PROMPT
What is the number of lines in this listing that include the string "agent"? Answer with that number by itself.

EXTRACTED ENTRIES
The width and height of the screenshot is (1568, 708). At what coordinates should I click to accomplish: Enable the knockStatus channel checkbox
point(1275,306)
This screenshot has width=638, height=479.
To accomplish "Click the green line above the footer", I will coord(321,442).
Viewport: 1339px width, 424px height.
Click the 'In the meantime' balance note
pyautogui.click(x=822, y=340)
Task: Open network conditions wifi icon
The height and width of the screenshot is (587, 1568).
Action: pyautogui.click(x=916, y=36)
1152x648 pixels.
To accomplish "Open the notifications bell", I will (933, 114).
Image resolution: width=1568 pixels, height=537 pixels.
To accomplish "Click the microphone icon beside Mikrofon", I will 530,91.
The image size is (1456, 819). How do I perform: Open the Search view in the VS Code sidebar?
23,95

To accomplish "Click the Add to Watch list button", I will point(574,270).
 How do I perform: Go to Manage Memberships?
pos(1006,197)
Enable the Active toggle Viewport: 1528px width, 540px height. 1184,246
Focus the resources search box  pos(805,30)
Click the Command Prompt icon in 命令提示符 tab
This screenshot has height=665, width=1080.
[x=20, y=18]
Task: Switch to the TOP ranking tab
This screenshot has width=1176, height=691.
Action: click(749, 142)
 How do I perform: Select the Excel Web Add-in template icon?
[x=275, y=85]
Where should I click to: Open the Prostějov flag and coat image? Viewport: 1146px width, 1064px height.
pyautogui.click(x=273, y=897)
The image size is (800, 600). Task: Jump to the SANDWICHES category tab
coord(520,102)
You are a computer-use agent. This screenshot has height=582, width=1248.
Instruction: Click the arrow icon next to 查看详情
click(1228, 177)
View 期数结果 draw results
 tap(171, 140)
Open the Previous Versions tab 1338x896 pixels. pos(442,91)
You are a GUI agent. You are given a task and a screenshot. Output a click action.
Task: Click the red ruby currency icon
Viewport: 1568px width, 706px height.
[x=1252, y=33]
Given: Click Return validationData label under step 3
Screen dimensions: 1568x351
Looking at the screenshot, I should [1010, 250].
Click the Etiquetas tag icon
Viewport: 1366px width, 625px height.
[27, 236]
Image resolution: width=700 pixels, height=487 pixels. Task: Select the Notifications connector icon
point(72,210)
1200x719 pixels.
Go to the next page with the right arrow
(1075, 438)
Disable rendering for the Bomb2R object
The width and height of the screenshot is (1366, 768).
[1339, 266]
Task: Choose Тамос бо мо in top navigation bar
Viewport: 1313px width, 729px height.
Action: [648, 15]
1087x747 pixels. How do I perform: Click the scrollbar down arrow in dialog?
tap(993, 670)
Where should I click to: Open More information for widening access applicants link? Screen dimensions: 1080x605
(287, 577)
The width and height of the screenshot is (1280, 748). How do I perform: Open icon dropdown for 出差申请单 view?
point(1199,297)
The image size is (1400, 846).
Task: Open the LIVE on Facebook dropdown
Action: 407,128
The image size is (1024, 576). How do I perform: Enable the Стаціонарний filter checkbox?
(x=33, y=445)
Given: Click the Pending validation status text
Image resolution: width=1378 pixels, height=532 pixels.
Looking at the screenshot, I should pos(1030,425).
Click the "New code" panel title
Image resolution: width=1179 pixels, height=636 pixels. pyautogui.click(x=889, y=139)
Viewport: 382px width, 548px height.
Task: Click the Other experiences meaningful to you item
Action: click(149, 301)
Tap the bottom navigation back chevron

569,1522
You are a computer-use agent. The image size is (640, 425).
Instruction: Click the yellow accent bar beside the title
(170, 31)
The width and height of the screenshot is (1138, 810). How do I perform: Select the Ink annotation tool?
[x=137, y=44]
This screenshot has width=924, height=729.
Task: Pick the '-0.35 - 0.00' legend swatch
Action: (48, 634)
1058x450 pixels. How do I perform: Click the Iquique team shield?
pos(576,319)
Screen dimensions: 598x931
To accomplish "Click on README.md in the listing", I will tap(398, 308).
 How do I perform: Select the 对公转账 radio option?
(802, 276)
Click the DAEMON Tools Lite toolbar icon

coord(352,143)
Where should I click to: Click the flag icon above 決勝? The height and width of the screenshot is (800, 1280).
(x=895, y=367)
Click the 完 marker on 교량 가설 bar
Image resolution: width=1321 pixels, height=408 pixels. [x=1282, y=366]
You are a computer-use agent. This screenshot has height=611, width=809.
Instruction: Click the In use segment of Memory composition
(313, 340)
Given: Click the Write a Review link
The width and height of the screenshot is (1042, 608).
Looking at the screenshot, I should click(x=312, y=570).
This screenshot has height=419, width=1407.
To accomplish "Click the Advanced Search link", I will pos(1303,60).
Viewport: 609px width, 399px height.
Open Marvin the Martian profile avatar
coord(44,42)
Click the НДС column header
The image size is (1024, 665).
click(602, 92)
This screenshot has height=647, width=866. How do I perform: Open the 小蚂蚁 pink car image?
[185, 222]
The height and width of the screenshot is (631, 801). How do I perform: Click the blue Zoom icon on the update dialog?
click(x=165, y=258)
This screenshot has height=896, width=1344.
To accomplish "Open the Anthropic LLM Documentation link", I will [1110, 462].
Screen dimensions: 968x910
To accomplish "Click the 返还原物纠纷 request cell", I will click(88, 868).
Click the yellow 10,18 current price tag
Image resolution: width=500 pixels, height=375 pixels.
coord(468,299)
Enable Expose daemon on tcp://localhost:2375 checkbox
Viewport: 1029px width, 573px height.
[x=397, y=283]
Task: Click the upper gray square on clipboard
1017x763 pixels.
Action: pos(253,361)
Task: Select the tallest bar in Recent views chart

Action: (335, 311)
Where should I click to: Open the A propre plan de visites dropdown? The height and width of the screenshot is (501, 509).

OUTPUT BELOW
4